EXERCICES À RÉSOUDRE =>
- a) Indiquez par oui ou par non si chacune des affirmations (i), (ii) et (iii) concorde avec le texte fourni ci-dessous, en citant à l'identique les mots qui tranchent : (i) F. Hollande situe son problème au second tour ; (ii) le candidat élu a remercié le PC ; (iii) la pancarte du PC réclamait la retraite à 62 ans.
- b) Répondez brièvement, d'après le texte fourni ci-dessous, à chacune de ces questions :
(i) À quelle date F. Hollande s'est-il exprimé en off aux journalistes ?
(ii) Contre qui Jean-Luc s'est-il lancé dans une bataille ?
(iii) Quel jour le candidat a-t-il été élu ?

TEXTE FOURNI =>
———
De F. Hollande lui-même, le 29 mars, en off aux journalistes : « Jean-Luc s’est lancé dans une bataille contre Marine Le Pen. Je n’ai rien contre cet objectif mais moi, mon problème est un problème de second tour, pas de premier tour. Il faut se garder de tout débat contradictoire avec Mélenchon ». (p.225).
Enfin, le candidat une fois élu, le 6 mai, à la question de l’auteur sur la présence des drapeaux du Front de Gauche, et au plein milieu, cette pancarte pour la retraite à 60 ans du PC : « Oui, je l’ai vue ! J’ai hésité à remercier le PC et puis finalement je me suis dit bof… » (p.306). Avec le Front de Gauche, le PCF est donc bien devenu le parti bof !
———
(Données de pointage des cibles)
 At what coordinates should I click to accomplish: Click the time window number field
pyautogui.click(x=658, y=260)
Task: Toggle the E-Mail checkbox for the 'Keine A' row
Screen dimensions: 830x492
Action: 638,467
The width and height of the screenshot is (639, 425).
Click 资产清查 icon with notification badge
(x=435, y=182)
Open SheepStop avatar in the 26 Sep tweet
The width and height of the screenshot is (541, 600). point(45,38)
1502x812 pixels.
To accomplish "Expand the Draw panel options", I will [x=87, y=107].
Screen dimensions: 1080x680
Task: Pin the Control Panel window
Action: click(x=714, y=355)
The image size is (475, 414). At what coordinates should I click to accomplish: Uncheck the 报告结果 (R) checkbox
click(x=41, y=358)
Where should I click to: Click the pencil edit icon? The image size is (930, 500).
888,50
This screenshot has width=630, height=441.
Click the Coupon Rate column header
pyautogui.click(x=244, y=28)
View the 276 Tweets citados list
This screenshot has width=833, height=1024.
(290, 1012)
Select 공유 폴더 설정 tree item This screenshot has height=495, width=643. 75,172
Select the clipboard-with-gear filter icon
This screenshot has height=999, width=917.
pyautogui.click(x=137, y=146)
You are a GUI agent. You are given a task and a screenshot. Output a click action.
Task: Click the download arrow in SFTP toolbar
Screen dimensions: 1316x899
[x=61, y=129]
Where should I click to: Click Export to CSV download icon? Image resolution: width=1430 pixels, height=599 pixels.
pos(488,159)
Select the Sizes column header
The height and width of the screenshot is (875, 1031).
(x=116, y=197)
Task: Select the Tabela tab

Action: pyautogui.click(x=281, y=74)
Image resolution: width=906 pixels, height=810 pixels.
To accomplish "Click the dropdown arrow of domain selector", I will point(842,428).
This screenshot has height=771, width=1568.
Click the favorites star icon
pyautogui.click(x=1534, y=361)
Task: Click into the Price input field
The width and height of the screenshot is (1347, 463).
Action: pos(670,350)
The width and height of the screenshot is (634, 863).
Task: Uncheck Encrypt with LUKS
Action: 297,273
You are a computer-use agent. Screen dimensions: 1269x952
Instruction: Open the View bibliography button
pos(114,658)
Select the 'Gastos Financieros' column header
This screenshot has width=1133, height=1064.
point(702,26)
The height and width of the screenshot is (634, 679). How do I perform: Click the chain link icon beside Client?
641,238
———
CORRIGÉ DES EXERCICES =>
- a)
(i) Oui : « mon problème est un problème de second tour, pas de premier tour ».
(ii) Non : « J’ai hésité à remercier le PC et puis finalement je me suis dit bof… ».
(iii) Non : « cette pancarte pour la retraite à 60 ans du PC ».

- b)
(i) Le 29 mars.
(ii) Contre Marine Le Pen.
(iii) Le 6 mai.